— BEGIN Excerpted passage —

This month’s finances

  • I completed the remaining $5.5k of backdoor Roth contribution for this calendar year. With this goal checked off my list, my financial goals portion of the spreadsheet now tells me that I should fund my Saturna HSA and 529 up to state deductibility limit. I’ll do so shortly.
  • I updated my spreadsheet a bit. Specifically, I now chart net worth by account type. As you can see, I’m following my own advice quite well on being tax-savvy. I’m plowing every penny I own into tax-deferred and tax-exempt accounts until they are maxed out. Only after this will I consider prepaying the mortgage early or dumping money into taxable brokerage accounts.
  • I now plot spending as a function of time. I’ve had some really weird expenditures over the past couple of months, but I’m hoping my steady-state spending can converge to $3.5k. This past year has been really anomalous.
  • I cashed out a tiny amount I had in a taxable brokerage account and harvested a $500 loss. The proceeds shows up as “other income”. I still have to harvest $2,500 more in losses to hit the max of $3k this calendar year. Harvesting the full $3k limit will reduce my tax bill by $1,350 (=$3k*0.45 since my effective marginal tax rate is 45%). To have losses, I need to eventually start piling money into taxable brokerage accounts. I’ll do so soon.
  • Major expenditures:
    • $270 annual premium for a $1M 15Y term life insurance policy. We figure that $1M is probably good enough given frugality + existing assets. In the not-too-distant future, the policy will be irrelevant as we’ll be able to self-insure at that point. Self insurance is a really important topic that is relevant in many aspects of life (through high deductible auto insurance, high deductible health insurance, high deductible home insurance, not paying warranties on phones/appliances). In the event of some catastrophe, I can liquidate financial assets at a moment’s notice. Until this catastrophe, I pocket the savings on lower insurance costs.
    • $288 web hosting fee ($8/month * 36 months) to Bluehost. Painful.
      • I finally signed up with an Amazon affiliates account to help defray some of this cost (http://amzn.to/2pgodpD). One the one hand, it seems to cheapen this whole blog. After all, why would anyone trust me now if I’m trying to get you to buy crap on Amazon, right? On the other hand, being the cheapest dude I know, it pains me to no end to pay the $8/month.
  • I simplified my asset allocation. Fidelity is my 401k administrator, and I set up the auto-rebalancing feature in my portfolio. Every year, it will rebalance my 401k holdings to my target allocation (70% US equity, 30% int equity). At Vanguard, where we have our Roths, I split it (50% us equity, 50% int equity) to ensure I’m above the $10k Admiral share hurdle in each fund. One of the purported value-adds of financial advisors is that they “rebalance” for you. Well, Fidelity is doing this automatically for me every year now thanks to a couple of mouse clicks. It’s my understanding that Vanguard doesn’t offer this, but it takes about 2 minutes to accomplish every year. If you are paying a financial advisor a 1% assets under management fee (which is made worse when the advisor dumps you into actively managed funds charging an additional 1% fee), please stop. It’s a racket.

 

An extended of version of the table is available here (link).

Footnotes:

  1. Don’t lend money to friends/family.
  2. I lazily approximate home value using Yodlee’s embedded SmartZip estimator.
  3. I have a 15Y mortgage; which results in a faster rate of repayment. The true cost of the mortgage should exclude repayment of principal, which I show above.

— END Excerpted passage —
— BEGIN Supplied entries —

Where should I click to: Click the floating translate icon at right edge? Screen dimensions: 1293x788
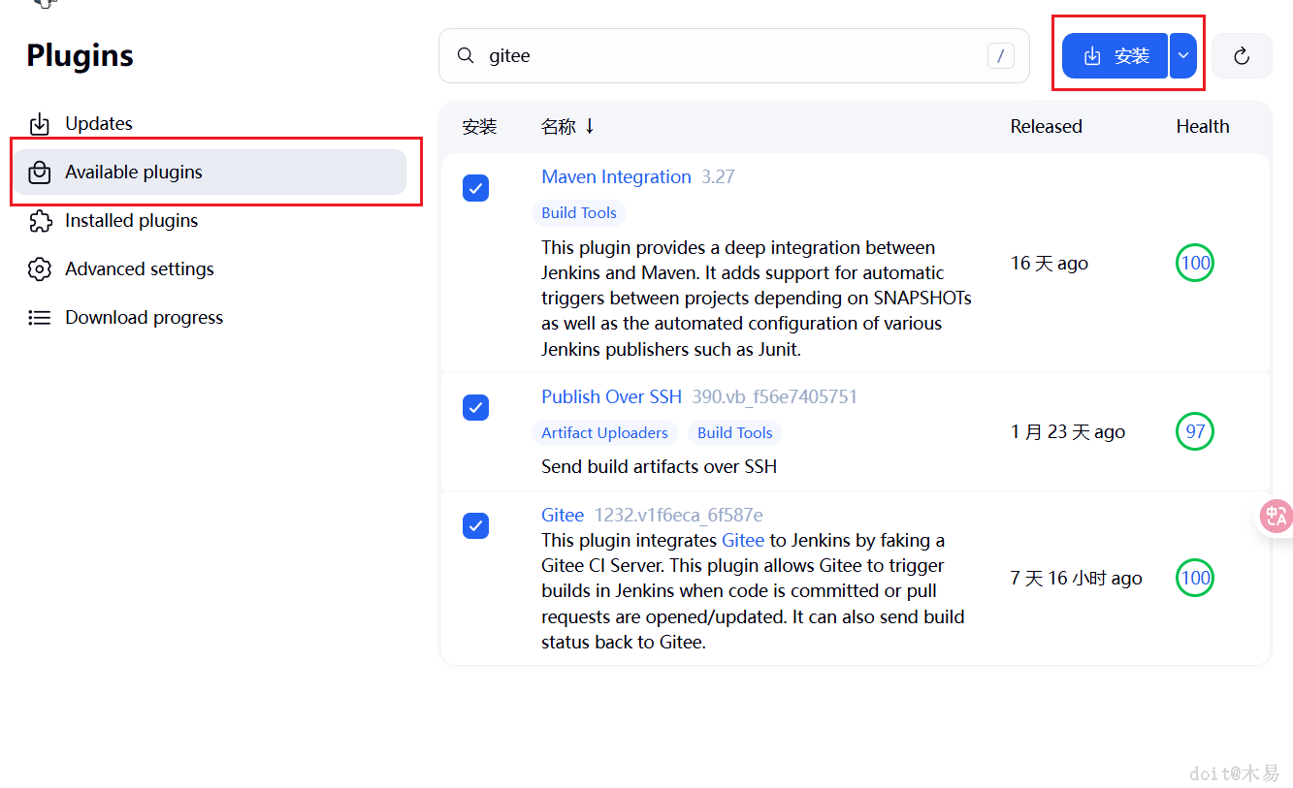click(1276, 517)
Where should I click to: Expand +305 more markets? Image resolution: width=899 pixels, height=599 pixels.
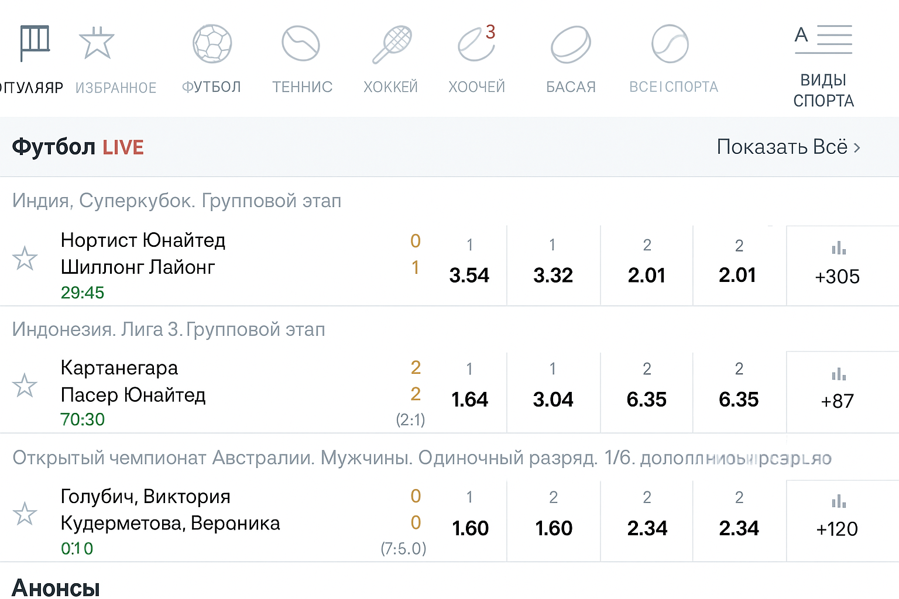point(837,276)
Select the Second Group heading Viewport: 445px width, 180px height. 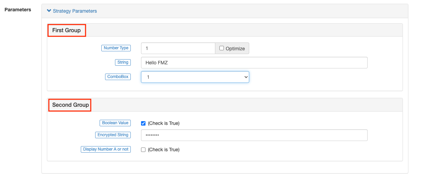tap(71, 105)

— END Supplied entries —

== Exercise requirements ==
1 - Answer these from the monthly finances post above, one line each, marked to match:
(a) What is the yearly premium for the term life insurance policy, and how much coverage does it give?
(b) What target split does Fidelity rebalance the 401k to every year?
(c) How much more in losses still has to be harvested to reach the $3k maximum for the calendar year?
2 - Write the next part of the monthly finances post, continuing after its final footnote.

== Replies ==
1 -
(a) $270 a year for a $1M, 15-year term policy.
(b) 70% US equity and 30% international equity.
(c) $2,500.

2 -
  4. $15 internet and $0 cell phones as described here.
  5. All expenditures at Costco & Walmart are classified as “Food at home” for simplicity (even if it’s laundry detergent, clothing, etc).
  6. I prefer Vanguard funds but my employer offers Fidelity instead. Also, Fidelity mutual funds work better at my Saturna HSA.
  7. Nobody knows the perfect asset allocation. Just pick one and run with it. Use a target date retirement fund as a benchmark if you want some guidance (link).
  8. My low portfolio expense ratio is the primary reason why I don’t hold target-date funds, which have expense ratios anywhere from 0.16% to 0.75%. I can achieve a much lower expense ratio on my own due to Admiral shares, etc. And it’s not hard. Plus, a DIY portfolio allows one to tax-loss-harvest more easily.
  9. The only other administrative cost not captured by my expense ratios is a $19/year administrative fee for my HSA at Saturna Capital.

Disclaimer:
This site is for entertainment purposes only, as disclosed here: http://www.frugalprofessor.com/disclaimers/

8 thoughts on “Financial Update April 2017

  1. Greetings, I am enjoying your blog.

    Can you expand on how you are paying $0 for car insurance? I thought maybe you had no car, but then what would the gas be for?

    • I pay $164 every 6 months for catastrophic coverage on 2 cars. My minivan is a few years old and we carry comprehensive with a $2.5k deductible. My sedan is several years old and we only carry liability. Clean driving record. We’re in our mid-thirties. Low cost of insurance state. Been with Geico forever.

  2. I love the site! Keep in mind that selling something in taxable for a loss while purchasing substantially the same item (whether in taxable or, since 2008, in a tax-advantaged account) within 30 days (before or after) will trigger wash sale rules.

    • Glad to hear you like the site Amanda. I appreciate the feedback. Like teaching, it’s sometimes lonely being a blogger. Without feedback, I have no idea if I’m effectively communicating what I’m trying to.

      Thanks for the heads up on tax loss harvesting. I am aware of this rule, but it’s nice to reinforce that point on the blog. In the coming months, I will update my spreadsheet to have a TLH feature that will allow me to track different “purchase lots” and help me from triggering wash sale rules.

  3. I love your monthly break downs, and your spreadsheet is one of the best I’ve seen. Thanks for making it available!

    • Glad to hear that you are liking the financial updates. I hope you can replicate this yourself. It’s an incredibly powerful tool…

  4. I notice that you’re at least planning to prepay the 15 year mortgage. Let me tell you that it’s great when it’s paid off.

    Your zero bond fund allocation is appropriate. Why on earth would somebody own bonds when he has a mortgage? There’s no way the risk-adjusted return on a bond fund could exceed the zero-risk liability that the mortgage creates.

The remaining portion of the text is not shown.